An English breakfast

My day in London started off with a 20 Pound breakfast (e.g., $40): coffee (tolerable, for once), orange juice, cold cereal, milk, toast. I made the mistake of saying yes when they asked if I'd like a glass of water...kaching! 2 pounds! At both hotels I stayed at in England, you couldn't just order an ala carte breakfast. You had to pay for the whole "buffet" even if you really just wanted a croissant and coffee. Sure, I could also have had the deep fried fish, the red Leicester cheese, the cold cuts, the bangers and mashers, the ham, bacon, and kidneys, the scrambled eggs, the ubiquitous whole stewed tomatoes, the baked beans, the danishes, blood pudding [think something like blood sausage], fried mushrooms, kippers, really scary looking spuds, and croissants. But I really just wanted joe, a little wheat (they call it brown bread) toast and some f***ing corn flakes! The day just got better and better after that.

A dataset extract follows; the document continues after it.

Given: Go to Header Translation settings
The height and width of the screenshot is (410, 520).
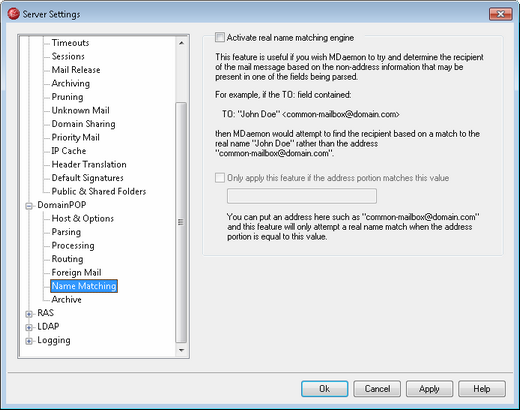Looking at the screenshot, I should tap(89, 164).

I went into the Underground, jumped on the Central line subway, and headed east to St. Paul's Cathedral. I was knocked out last May in NYC to see the exponential leap in the subways from when I lived there. Well, the London subway system, The Underground, is even better than that. I took probably five train rides today, and I don't think I ever waited longer than three minutes. Is this cool, or what? About 12 minutes later, I climbed out of the subway station about a block from St. Paul's Cathedral. It was hard to miss, even for a functionally retarded orienteer like me.


view through the transept to the altar

There were a lot of tourists, of course, and there was about a 20 minute line just to get in and pay your 10 pound admission. Unless you were a worshipper. Wow. It is one of the largest domes in the world, and the naves and transepts are fantastically ornate and gorgeously baroque. The paintings and frescoes and mosaics picturing the various Apostles are lush and understated. The scale of the place is humbling.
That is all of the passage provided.